GoPro alerta para risco de falência e busca compradores em meio a crise de chips RAM
A GoPro, conhecida mundialmente por suas câmeras de ação, divulgou um documento financeiro que acende um alerta sobre sua capacidade de continuar operando nos próximos meses. A empresa enfrenta dificuldades significativas para honrar empréstimos e está, na prática, à venda, buscando investidores para evitar a falência.
O principal vilão dessa história é a escassez global de chips de memória RAM, um componente essencial na fabricação de diversos eletrônicos. Essa crise tem impactado diretamente a produção e os custos da GoPro, forçando medidas drásticas como demissões em massa e queda no valor de suas ações.
A situação da GoPro é mais um reflexo dos desafios enfrentados por toda a indústria de tecnologia, onde a alta demanda por componentes específicos, especialmente para inteligência artificial, tem desestabilizado cadeias de suprimentos. Conforme informação divulgada pelo Investing, a empresa possui cerca de US$ 50 milhões em empréstimos que se tornaram um obstáculo.
Crise de Chips RAM Atinge Fortemente a GoPro
A crise dos chips de RAM, que já afetou desde o desenvolvimento de consoles de videogame como o futuro PlayStation 6 até a produção de cartões de memória da Sony, agora impacta diretamente a GoPro. De acordo com a mídia especializada, os preços desses componentes essenciais tiveram um aumento expressivo, chegando a 115% em alguns casos.
Os principais fornecedores globais têm priorizado a produção de memórias destinadas a data centers de inteligência artificial, o que agrava a escassez para outros setores.
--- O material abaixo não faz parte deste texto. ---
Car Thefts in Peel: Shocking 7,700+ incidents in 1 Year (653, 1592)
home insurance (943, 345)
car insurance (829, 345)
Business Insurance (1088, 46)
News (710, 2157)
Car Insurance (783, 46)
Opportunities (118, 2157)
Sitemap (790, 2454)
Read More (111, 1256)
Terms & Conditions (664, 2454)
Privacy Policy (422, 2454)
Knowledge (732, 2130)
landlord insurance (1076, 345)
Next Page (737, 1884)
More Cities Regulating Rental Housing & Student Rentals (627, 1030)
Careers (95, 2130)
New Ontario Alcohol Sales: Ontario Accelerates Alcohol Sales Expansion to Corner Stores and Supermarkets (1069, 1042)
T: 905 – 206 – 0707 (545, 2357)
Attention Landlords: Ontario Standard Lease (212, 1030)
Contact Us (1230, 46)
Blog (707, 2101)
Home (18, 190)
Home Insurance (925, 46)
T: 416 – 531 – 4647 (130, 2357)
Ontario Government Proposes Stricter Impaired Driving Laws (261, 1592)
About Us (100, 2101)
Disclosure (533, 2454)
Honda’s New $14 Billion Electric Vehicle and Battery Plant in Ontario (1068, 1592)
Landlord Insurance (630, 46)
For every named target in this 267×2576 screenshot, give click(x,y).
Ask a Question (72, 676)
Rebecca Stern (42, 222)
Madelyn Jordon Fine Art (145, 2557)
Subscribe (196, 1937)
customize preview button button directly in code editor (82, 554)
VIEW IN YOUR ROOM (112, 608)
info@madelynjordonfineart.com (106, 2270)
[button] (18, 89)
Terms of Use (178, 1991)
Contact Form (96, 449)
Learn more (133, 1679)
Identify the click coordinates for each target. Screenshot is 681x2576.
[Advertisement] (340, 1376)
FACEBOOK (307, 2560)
Essa mudança de foco na produção de memória RAM tem desequilibrado o mercado de eletrônicos em geral.
As vendas da GoPro já registraram uma queda de 26% em relação ao último levantamento financeiro divulgado. Paralelamente, a empresa lida com a incerteza sobre o cumprimento de seus compromissos financeiros, incluindo contratos de empréstimos.
Medidas Drásticas e Busca por Investidores
Diante do cenário financeiro delicado, a GoPro anunciou a demissão de 23% de seu quadro de funcionários, uma medida dolorosa, mas vista como necessária para a redução de custos. O valor das ações da empresa também sofreu um baque significativo, com uma queda de 14%.
A empresa, que em novembro o CEO Nicholas Woodman comprou US$ 2 milhões em ações para demonstrar confiança, agora se encontra em uma posição vulnerável. As ações, que chegaram a ser negociadas perto de US$ 1, refletem a preocupação do mercado com o futuro da companhia.
O Futuro Incerto da Fabricante de Câmeras de Ação
A GoPro está, na prática, declarando que está aberta a novos investimentos, o que significa que está buscando ativamente por compradores. A esperança é que um interessado adquira a empresa e injete o capital necessário para sua reestruturação e sobrevivência.
A indústria de tecnologia tem sido marcada por uma série de dificuldades nos últimos anos, com a escassez de chips sendo um dos principais desafios. A situação da GoPro serve como um alerta sobre a fragilidade de empresas que dependem de componentes eletrônicos em um mercado cada vez mais competitivo e volátil.